→ Excerpt provided:
(begin)

Benefits from higher education arise both for the individual student (in terms of higher lifetime earnings) and for the broader society (in terms of lower unemployment and higher productivity).
Rationale for government intervention
Commonwealth investment in the universities sector promotes quality, equity of access and national consistency for higher education. This, in turn, contributes to a more productive workforce that is skilled and flexible, leading to higher wages and lower unemployment resulting in higher tax revenues, reduced unemployment expenses and improved international competitiveness. However, a large proportion of the benefits accrue to the individual – usually through higher lifetime incomes.
The most significant recent change in government funding of the universities sector was the uncapping of bachelor degree places from 1 January 2012 – so that universities can choose the number of bachelor degree students that they let into different degree courses. This allows for a demand driven system, with increasing student numbers contributing to a more highly skilled population and improved access for those from disadvantaged backgrounds. However, uncapping of places also led to strong growth in Commonwealth funding for universities, with additional costs from 2012-13 to 2016-17 forecast to be $6.5 billion, largely due to a greater than expected increase in student numbers.
Noting the large increase in student numbers, the Commonwealth has announced a Review of the Demand Driven Funding System, which will report back to the Government in February 2014 (Department of Education, 2013b). The review has been tasked with recommending possible areas for improvement to ensure that the higher education system better meets its objectives, is efficient, is fiscally sustainable and supports innovation and competition in education delivery.
The Productivity Commission found that government investment in research consistently provides high economic and social returns, and identified two strong rationales for public funding support of science and innovation (Productivity Commission, 2007).

(end)

→ Data lines:
(begin)

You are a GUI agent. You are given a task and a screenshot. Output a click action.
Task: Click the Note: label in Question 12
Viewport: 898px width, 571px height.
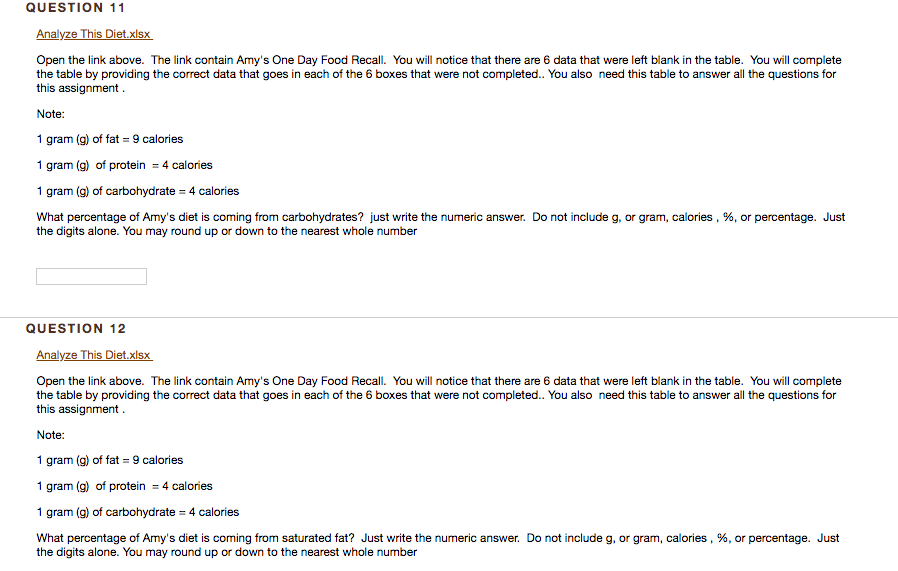pos(50,435)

(end)

→ Exercise requirements:
**1)** For the excerpt on higher education funding, state whether each statement below agrees with it, answering yes or no and quoting the deciding words exactly. (a) Bachelor degree places were uncapped from 1 January 2012. (b) The Review of the Demand Driven Funding System was to report to the Government in June 2014. (c) The additional costs of uncapping from 2012-13 to 2016-17 were forecast to be $6.5 billion.
**2)** Write the next part of the excerpt on higher education funding, picking up after its final sentence.
The listing has no connection to the excerpt on higher education funding.

→ Answers below:
**1)**
(a) Yes: "the uncapping of bachelor degree places from 1 January 2012"
(b) No: "which will report back to the Government in February 2014"
(c) Yes: "with additional costs from 2012-13 to 2016-17 forecast to be $6.5 billion"

**2)**
- The first rationale is that governments exercise many functions (such as defence, health and environmental regulation) and need to fund research and development to discharge those functions effectively.
- The second rationale is that spillovers that result from innovation cannot be captured by the innovator; so research that would benefit the economy is not undertaken by business as each individual business would not receive sufficient return.
Current structure of funding for Australian universities
Chart 9.13.1 shows that the Commonwealth was the largest contributor to universities’ $25.2 billion revenue in 2012 (Department of Education, 2013a). Commonwealth grant payments of almost $11 billion were the largest single source of revenue, while HELP payments of $3.7 billion were also a major revenue source, as highlighted in Chart 9.13.1.
Commonwealth support varies depending on the type of qualification or research outcome being sought by students, with undergraduates, postgraduates, vocational education and training (VET) and research all attracting different sources of Commonwealth university funding.
The number of bachelor students per degree is uncapped for domestic students. However, fees for domestic bachelor students are regulated by the Commonwealth.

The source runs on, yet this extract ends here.